TASK OBJECTIVE: Please give again every entry exactly as it appears, setting aside the pictures.

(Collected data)
===============

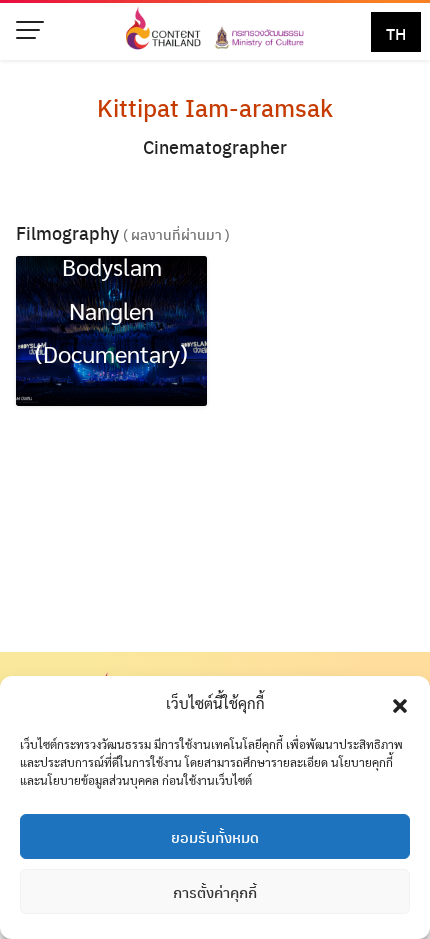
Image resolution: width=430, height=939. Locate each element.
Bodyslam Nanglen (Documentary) (111, 309)
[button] (400, 703)
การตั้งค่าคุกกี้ (215, 892)
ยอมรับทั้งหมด (215, 837)
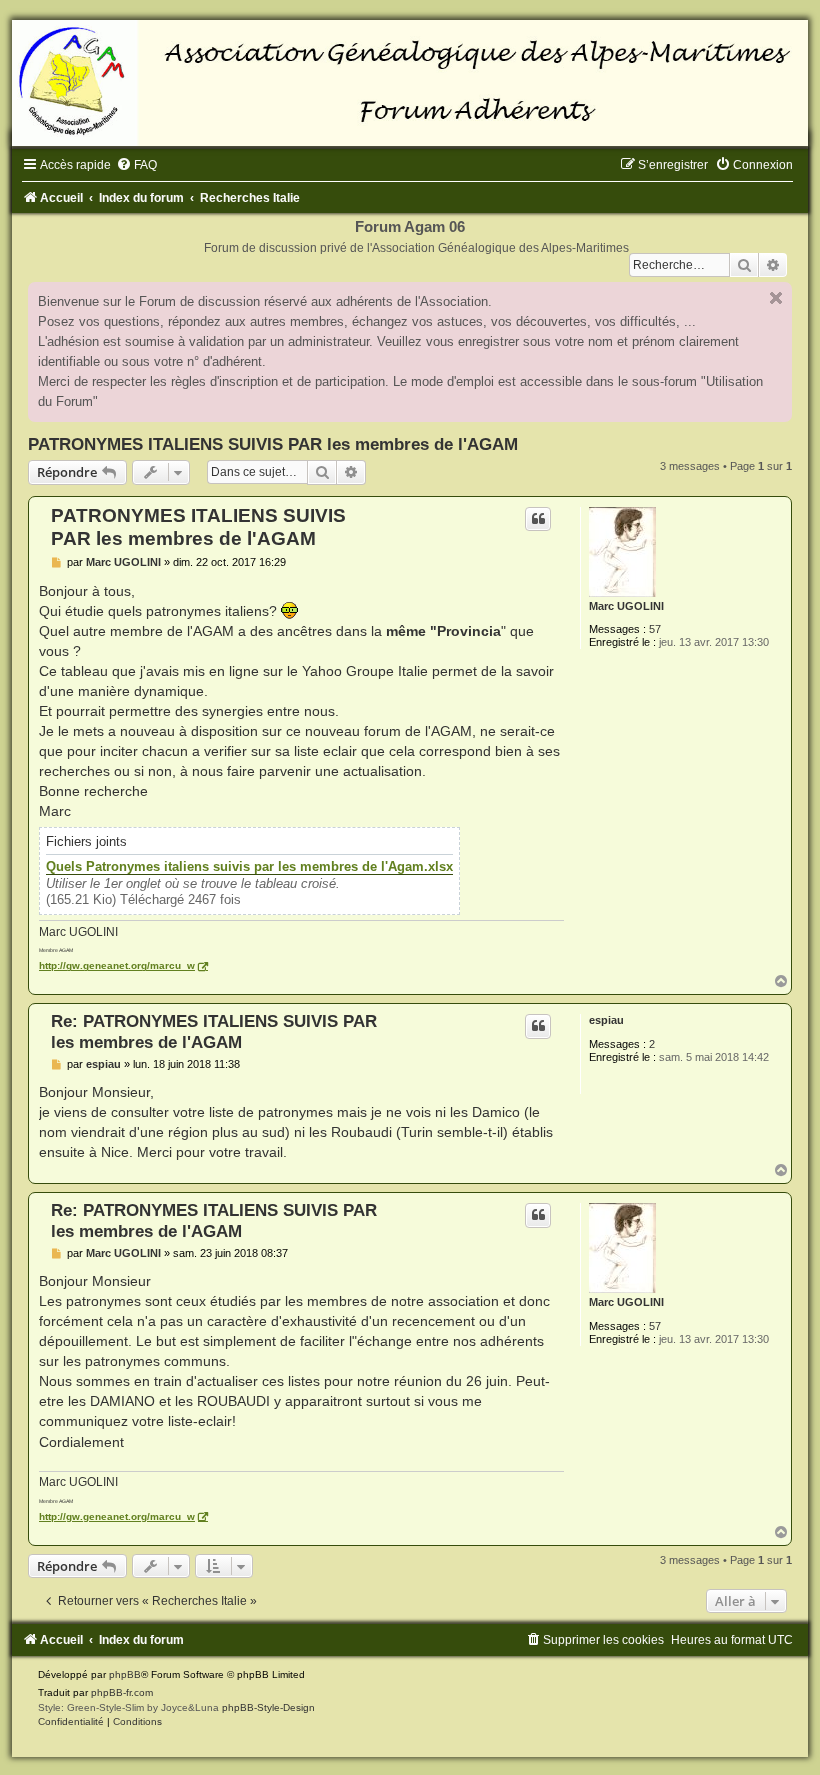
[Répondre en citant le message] (538, 519)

===============

EXERCISE RESPONSE:
Image resolution: width=430, height=939. Locate each element.
Bodyslam Nanglen (Documentary) (111, 309)
[button] (400, 703)
การตั้งค่าคุกกี้ (215, 892)
ยอมรับทั้งหมด (215, 837)
[Répondre en citant le message] (538, 519)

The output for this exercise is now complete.